-- start --

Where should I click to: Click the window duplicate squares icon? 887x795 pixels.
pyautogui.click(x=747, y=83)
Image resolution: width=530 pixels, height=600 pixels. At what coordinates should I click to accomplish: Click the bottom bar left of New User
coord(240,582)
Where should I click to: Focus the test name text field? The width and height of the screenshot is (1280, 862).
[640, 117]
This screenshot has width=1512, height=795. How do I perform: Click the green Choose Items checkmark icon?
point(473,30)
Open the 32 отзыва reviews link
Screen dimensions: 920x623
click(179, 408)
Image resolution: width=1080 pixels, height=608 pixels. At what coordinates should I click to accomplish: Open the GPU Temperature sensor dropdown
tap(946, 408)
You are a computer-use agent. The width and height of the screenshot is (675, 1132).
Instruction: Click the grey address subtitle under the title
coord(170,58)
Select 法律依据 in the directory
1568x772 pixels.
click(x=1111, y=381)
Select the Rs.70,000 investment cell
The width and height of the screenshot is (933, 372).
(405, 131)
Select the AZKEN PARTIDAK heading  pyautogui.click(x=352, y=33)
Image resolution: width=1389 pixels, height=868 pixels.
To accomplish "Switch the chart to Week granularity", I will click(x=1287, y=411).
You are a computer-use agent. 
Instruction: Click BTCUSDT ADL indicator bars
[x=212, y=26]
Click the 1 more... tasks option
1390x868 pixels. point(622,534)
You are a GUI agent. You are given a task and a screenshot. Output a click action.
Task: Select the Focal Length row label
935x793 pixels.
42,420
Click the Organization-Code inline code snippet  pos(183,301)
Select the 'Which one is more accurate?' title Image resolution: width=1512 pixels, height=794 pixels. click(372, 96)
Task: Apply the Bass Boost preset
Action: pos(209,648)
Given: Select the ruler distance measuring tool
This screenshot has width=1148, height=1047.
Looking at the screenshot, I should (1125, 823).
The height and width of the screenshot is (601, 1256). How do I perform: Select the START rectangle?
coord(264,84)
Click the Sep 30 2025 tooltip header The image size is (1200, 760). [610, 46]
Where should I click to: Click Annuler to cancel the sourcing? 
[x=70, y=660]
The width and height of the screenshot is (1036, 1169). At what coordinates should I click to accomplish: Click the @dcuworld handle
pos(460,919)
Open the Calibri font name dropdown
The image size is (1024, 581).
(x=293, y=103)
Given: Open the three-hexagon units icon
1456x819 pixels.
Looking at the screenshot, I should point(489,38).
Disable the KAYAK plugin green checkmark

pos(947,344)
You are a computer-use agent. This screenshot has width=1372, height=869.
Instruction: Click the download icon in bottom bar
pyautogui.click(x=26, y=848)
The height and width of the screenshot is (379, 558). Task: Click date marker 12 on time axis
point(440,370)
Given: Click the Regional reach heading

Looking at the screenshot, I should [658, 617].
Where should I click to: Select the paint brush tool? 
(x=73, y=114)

-- end --

- _Goal of the exercise_
Copy out every one of the records above, character for character.

- _Exercise output_
Where should I click to: Click the window duplicate squares icon? 887x795 pixels.
pyautogui.click(x=747, y=83)
Image resolution: width=530 pixels, height=600 pixels. At what coordinates should I click to accomplish: Click the bottom bar left of New User
coord(240,582)
Where should I click to: Focus the test name text field? The width and height of the screenshot is (1280, 862).
[640, 117]
This screenshot has width=1512, height=795. How do I perform: Click the green Choose Items checkmark icon?
point(473,30)
Open the 32 отзыва reviews link
Screen dimensions: 920x623
click(179, 408)
Image resolution: width=1080 pixels, height=608 pixels. At what coordinates should I click to accomplish: Open the GPU Temperature sensor dropdown
tap(946, 408)
You are a computer-use agent. The width and height of the screenshot is (675, 1132).
Instruction: Click the grey address subtitle under the title
coord(170,58)
Select 法律依据 in the directory
1568x772 pixels.
click(x=1111, y=381)
Select the Rs.70,000 investment cell
The width and height of the screenshot is (933, 372).
(405, 131)
Select the AZKEN PARTIDAK heading  pyautogui.click(x=352, y=33)
Image resolution: width=1389 pixels, height=868 pixels.
To accomplish "Switch the chart to Week granularity", I will click(x=1287, y=411).
You are a computer-use agent. 
Instruction: Click BTCUSDT ADL indicator bars
[x=212, y=26]
Click the 1 more... tasks option
1390x868 pixels. point(622,534)
You are a GUI agent. You are given a task and a screenshot. Output a click action.
Task: Select the Focal Length row label
935x793 pixels.
42,420
Click the Organization-Code inline code snippet  pos(183,301)
Select the 'Which one is more accurate?' title Image resolution: width=1512 pixels, height=794 pixels. click(372, 96)
Task: Apply the Bass Boost preset
Action: pos(209,648)
Given: Select the ruler distance measuring tool
This screenshot has width=1148, height=1047.
Looking at the screenshot, I should (1125, 823).
The height and width of the screenshot is (601, 1256). How do I perform: Select the START rectangle?
coord(264,84)
Click the Sep 30 2025 tooltip header The image size is (1200, 760). [610, 46]
Where should I click to: Click Annuler to cancel the sourcing? 
[x=70, y=660]
The width and height of the screenshot is (1036, 1169). At what coordinates should I click to accomplish: Click the @dcuworld handle
pos(460,919)
Open the Calibri font name dropdown
The image size is (1024, 581).
(x=293, y=103)
Given: Open the three-hexagon units icon
1456x819 pixels.
Looking at the screenshot, I should point(489,38).
Disable the KAYAK plugin green checkmark

pos(947,344)
You are a computer-use agent. This screenshot has width=1372, height=869.
Instruction: Click the download icon in bottom bar
pyautogui.click(x=26, y=848)
The height and width of the screenshot is (379, 558). Task: Click date marker 12 on time axis
point(440,370)
Given: Click the Regional reach heading

Looking at the screenshot, I should [658, 617].
Where should I click to: Select the paint brush tool? 
(x=73, y=114)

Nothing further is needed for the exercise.